De hoofdregel is op grond van artikel 1 van het HKBV 1961 dat de rechter van de Staat waar een minderjarige zijn gewone verblijf heeft, bevoegd is maatregelen te nemen. Naar het oordeel van de rechtbank was de gewone verblijfplaats van de minderjarigen in Nederland ten tijde de procedure bij de Turkse rechter. De minderjarigen zijn namelijk in augustus 2011 in Nederland komen wonen met hun moeder. Zij verblijven sinds die tijd in Nederland en hebben zich hier geworteld door het volgen van onderwijs en het leren van de Nederlandse taal. De eerste jaren hebben zij bij hun tante in [plaats] gewoond, totdat de moeder een nieuwe relatie heeft gekregen met de stiefvader. De moeder en de minderjarigen staan sinds 18 februari 2016 op hetzelfde adres in [woonplaats 2] ingeschreven als de stiefvader en zij vormen sinds die tijd een gezin. De Turkse rechter kon naar het oordeel van de rechtbank daarom niet zijn bevoegdheid aan deze hoofdregel uit artikel 1 ontlenen. Evenmin zijn de uitzonderingen uit het verdrag met betrekking tot beschermingsmaatregelen van toepassing.
Doordat de Turkse rechter niet bevoegd was om deze beslissing te nemen, kan de rechtbank deze beslissing niet erkennen. Nu de rechtbank de gezagsbeslissing van de Turkse rechter niet kan erkennen, is door deze beslissing geen eenhoofdig gezag van de moeder over de minderjarigen tot stand gekomen.
De moeder heeft daarnaast feiten en omstandigheden benoemd waaruit de conclusie getrokken kan worden dat zij van rechtswege alleen het gezag uitoefent. Dit biedt echter geen oplossing, omdat op grond van lid 4 van artikel 1:253t BW het gezamenlijk gezag van verzoekers niet kan worden toegekend in de gevallen, bedoeld in artikel 1:253q, eerste lid, BW en artikel 1:253r BW, waarvan sprake is zoals hierna zal worden overwogen.
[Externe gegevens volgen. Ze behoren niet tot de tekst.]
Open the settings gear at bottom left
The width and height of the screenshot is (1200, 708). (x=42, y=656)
De rechtbank zal het huidige verzoek van de moeder en stiefvader om met het gezamenlijk gezag te worden belast daarom afwijzen.
Voordat toegekomen kan worden aan een situatie genoemd in artikel 1:253t BW, dient het gezamenlijk gezag van de ouders eerst beëindigd te worden en de moeder alleen met het ouderlijk gezag belast te worden. Hiervoor zal een nieuw verzoek moeten worden ingediend en de vader opnieuw opgeroepen moeten worden.
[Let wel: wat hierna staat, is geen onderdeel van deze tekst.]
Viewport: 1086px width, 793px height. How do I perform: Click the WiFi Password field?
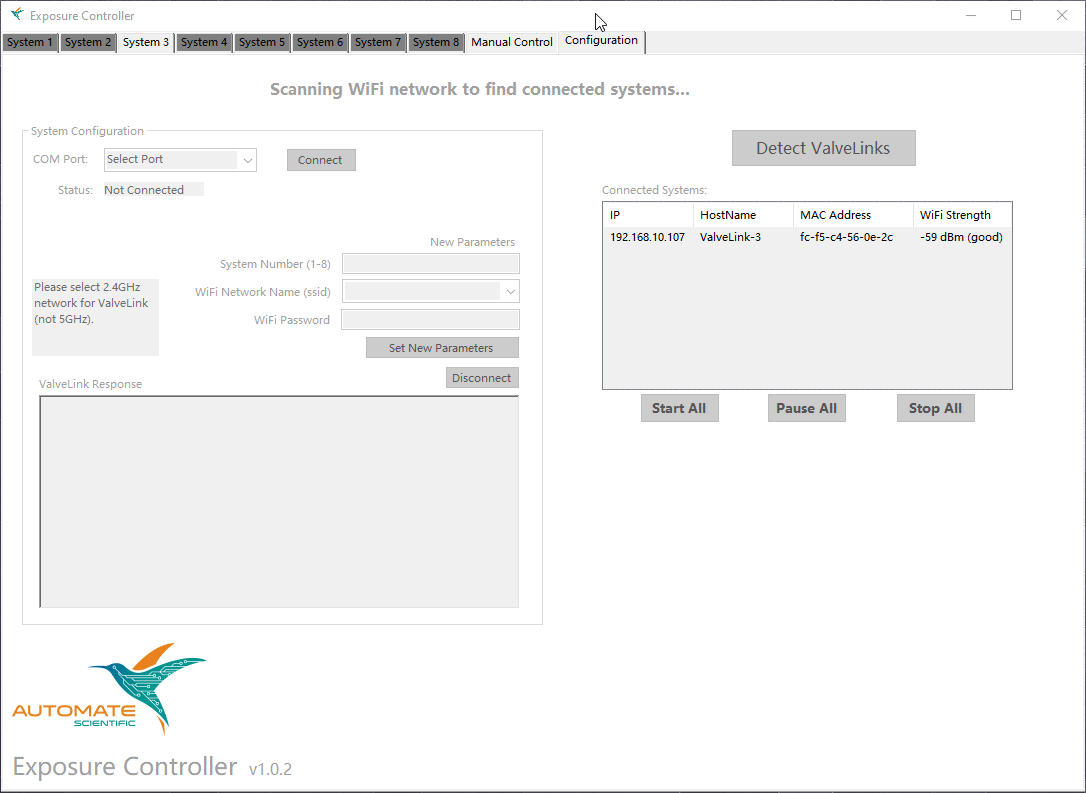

Ter zitting is besproken dat de ‘drie-jarentermijn’ genoemd in artikel 1:253t BW dan ook een aandachtspunt is. Met betrekking hiertoe heeft de Raad ter zitting meegedeeld dat een afwijking hiervan vanuit het oogpunt van het belang van de minderjarigen soms wenselijk kan zijn.
Het huidige ouderlijk gezag
Uit de door de moeder gestelde feiten en omstandigheden blijkt dat de vader onbereikbaar is en dat zijn verblijfplaats onbekend is. De minderjarigen hebben al sinds 2011 geen contact met de vader. Het gezin heeft tot juni 2011 in Duitsland gewoond. Vanwege criminele activiteiten kon de vader niet langer in Duitsland blijven en heeft hij ervoor gekozen om vrijwillig het land te verlaten en met zijn gezin naar Turkije te vertrekken.
Hij heeft het gezin in Turkije al snel achtergelaten en is opnieuw naar Duitsland vertrokken. Daar is hij twee jaar gedetineerd geweest. Hij heeft al die tijd het ouderlijk gezag feitelijk niet uitgeoefend en is onbereikbaar voor de moeder. De moeder loopt daarom tegen problemen aan omdat zij geen paspoorten kan aanvragen voor de minderjarigen of andere beslissingen kan nemen.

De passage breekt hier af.